Hop to it: It’s not too late to shop for a better-for-you Easter basket
With Easter right around the corner many Americans are gearing up for a big family celebration. According to Packaged Facts’ “Food Gifting in the U.S.: Consumer and Corporate” report, those celebrating Easter last year spent an estimated $18 billion on products including candy, gifts, food and flowers, with $152 spent per celebrant. Food and candy comprised more than $6 billion of consumers’ Easter spending.
For those of us with young children, the Easter basket is an eagerly-anticipated tradition. Every year children awake on Easter morning to see what the Easter Bunny has brought for them.
This tradition actually dates back thousands of years. The Easter Basket ritual has its origins in the German folklore of the Easter Hare. According to a German legend, a white hare would leave Easter baskets filled with candies, brightly colored eggs and other goodies for kids to enjoy on Easter morning.
Given that Americans are planning to avoid sugar and eat more sustainably this year (according to our recent survey of American consumers) we wondered how that trend would affect what’s included in the average Easter basket.
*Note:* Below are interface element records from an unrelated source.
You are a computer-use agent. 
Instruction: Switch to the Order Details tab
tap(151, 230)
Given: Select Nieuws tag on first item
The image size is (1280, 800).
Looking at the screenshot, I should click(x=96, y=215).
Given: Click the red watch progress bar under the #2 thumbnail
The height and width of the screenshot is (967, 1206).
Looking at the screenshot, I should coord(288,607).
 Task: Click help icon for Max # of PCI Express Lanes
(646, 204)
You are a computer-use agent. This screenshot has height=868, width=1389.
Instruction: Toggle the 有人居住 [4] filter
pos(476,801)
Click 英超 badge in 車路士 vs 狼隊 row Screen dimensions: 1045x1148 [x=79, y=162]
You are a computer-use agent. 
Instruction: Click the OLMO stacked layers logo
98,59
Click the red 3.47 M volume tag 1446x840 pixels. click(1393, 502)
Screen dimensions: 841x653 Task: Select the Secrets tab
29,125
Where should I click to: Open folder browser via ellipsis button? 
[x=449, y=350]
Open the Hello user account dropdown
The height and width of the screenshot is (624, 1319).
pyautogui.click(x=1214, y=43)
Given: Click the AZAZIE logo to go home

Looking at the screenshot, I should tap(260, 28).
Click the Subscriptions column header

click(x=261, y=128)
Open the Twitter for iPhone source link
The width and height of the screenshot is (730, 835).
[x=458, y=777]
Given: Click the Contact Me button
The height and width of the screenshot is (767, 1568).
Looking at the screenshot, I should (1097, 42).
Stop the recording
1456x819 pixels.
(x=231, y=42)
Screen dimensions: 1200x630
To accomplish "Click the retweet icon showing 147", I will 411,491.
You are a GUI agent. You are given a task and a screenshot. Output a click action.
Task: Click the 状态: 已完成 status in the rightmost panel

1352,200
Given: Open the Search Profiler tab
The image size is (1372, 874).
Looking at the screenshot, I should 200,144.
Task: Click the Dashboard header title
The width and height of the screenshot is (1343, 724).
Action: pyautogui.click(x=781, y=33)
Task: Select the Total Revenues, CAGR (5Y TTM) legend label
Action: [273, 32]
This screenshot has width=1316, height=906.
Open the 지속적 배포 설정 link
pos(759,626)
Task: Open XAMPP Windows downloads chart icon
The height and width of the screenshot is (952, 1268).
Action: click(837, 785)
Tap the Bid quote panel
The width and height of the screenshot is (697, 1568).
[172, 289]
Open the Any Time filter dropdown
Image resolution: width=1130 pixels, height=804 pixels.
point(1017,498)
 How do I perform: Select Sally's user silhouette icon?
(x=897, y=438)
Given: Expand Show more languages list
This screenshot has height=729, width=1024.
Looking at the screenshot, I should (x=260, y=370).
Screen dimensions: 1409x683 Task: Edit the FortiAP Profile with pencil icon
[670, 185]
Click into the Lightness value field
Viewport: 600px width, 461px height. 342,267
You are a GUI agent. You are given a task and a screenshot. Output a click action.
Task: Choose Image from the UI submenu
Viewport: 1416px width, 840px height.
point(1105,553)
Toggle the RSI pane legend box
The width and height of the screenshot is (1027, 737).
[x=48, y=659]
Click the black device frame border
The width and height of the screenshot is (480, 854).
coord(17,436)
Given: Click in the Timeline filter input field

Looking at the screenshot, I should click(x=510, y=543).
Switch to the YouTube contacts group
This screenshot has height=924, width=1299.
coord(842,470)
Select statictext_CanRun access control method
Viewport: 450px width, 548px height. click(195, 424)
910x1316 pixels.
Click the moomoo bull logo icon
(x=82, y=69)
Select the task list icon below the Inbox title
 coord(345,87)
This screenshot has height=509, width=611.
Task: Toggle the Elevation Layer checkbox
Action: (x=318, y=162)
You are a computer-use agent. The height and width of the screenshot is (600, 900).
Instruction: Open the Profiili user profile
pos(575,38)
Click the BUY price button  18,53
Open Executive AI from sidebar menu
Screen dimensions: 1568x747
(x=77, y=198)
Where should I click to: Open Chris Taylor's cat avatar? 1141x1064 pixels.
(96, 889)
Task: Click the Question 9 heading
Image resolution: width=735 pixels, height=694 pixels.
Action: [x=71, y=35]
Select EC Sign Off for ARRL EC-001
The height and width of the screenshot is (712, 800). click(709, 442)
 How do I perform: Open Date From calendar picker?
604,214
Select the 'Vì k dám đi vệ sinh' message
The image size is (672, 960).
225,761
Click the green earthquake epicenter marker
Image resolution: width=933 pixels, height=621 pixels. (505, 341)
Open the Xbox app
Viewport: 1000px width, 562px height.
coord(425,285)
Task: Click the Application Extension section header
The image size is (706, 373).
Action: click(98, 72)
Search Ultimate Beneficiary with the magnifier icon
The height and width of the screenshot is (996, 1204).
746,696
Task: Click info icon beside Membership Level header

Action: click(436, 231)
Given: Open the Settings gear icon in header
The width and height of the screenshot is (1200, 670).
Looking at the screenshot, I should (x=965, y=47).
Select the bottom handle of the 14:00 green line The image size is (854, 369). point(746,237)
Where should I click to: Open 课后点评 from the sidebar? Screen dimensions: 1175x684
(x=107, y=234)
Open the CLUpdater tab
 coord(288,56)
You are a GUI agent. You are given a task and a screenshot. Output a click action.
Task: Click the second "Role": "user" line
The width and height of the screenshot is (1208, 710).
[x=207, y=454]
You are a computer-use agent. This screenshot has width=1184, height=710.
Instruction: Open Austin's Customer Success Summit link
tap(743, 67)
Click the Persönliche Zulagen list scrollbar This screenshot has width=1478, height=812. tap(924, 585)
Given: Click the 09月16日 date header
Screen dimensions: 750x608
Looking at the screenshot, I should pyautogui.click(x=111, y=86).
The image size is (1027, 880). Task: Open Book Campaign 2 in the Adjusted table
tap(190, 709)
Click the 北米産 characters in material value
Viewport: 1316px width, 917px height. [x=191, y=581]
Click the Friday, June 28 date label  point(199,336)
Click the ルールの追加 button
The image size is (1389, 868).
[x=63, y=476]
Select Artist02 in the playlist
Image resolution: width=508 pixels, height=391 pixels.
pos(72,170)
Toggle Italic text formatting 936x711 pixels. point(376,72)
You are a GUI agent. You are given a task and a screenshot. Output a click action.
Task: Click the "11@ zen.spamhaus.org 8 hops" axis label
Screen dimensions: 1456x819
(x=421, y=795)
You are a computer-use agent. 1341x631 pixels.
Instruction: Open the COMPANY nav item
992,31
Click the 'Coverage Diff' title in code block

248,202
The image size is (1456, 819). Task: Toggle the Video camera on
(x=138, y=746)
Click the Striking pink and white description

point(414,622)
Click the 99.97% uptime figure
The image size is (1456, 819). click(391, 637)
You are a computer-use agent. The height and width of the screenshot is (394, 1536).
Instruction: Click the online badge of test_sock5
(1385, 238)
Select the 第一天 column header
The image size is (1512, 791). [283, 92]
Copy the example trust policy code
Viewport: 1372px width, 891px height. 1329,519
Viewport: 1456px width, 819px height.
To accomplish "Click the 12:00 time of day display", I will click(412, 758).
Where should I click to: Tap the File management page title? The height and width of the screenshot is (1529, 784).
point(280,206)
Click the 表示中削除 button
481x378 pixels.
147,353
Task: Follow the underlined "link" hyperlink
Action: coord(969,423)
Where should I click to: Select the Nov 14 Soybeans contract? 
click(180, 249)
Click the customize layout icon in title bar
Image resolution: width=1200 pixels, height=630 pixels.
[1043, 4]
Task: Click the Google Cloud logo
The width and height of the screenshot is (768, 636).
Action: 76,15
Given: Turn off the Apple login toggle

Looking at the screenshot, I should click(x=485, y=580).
Is it realistic for Americans to shop for traditional treats, yet still stick with their resolutions? With this in mind, we set out to uncover “better-for-you” alternatives to traditional Easter treats.
Of the more than 13,635 products in the "candy" shelf, only 236 candy products contain a “Low,” “No,” or “Reduced” sugar claim. This is an opportunity for brands targeting parents who wish to avoid or reduce sugar consumption across their families.
Today’s parents are also paying close attention to the ingredients being included in food products. In particular, millennial parents are forecast to keep the organic product market growing, according to the Organic Trade Association. In fact, a recent survey of consumers found that millennials (17%) are nearly twice as likely as Baby Boomers (9%) to point to more organic food and product options as the most important change brands and retailers could make in 2018. We found more than 500 candy products that have natural claims and around 400 that make organic claims or are organic certified. We expect to see more Easter baskets filled with organic goodies this year.
Want to build a “better-for-you” Easter basket but have no idea what to include? Fear not - we identified products that are natural, organic and have no added sugars, based on our ingredient analysis:
- Matt's Munchies Grape Premium Fruit Snack
- Annie's Organic Fruit Bites - Cherry Apple
- Little Duck Organics Tiny Gummies 100% Real Fruit +Probiotics
- Full Circle Wildberry Fruit Twists All Natural Real Fruit Snacks
- Full Circle Strawberry Fruit Twists All Natural Real Fruit Snacks
Our verdict on our brief foray through the candy aisle? While there are some “better-for-you” candy options available, there is still opportunity for brands. As families place more importance on purchasing items that are lower in sugar, organic, or even products that comply with a specific diet, brands must continue to meet those demands through new products, greater transparency and informative labeling. Savvy manufacturers - and retailers - will help close the gap between product supply and consumer demand.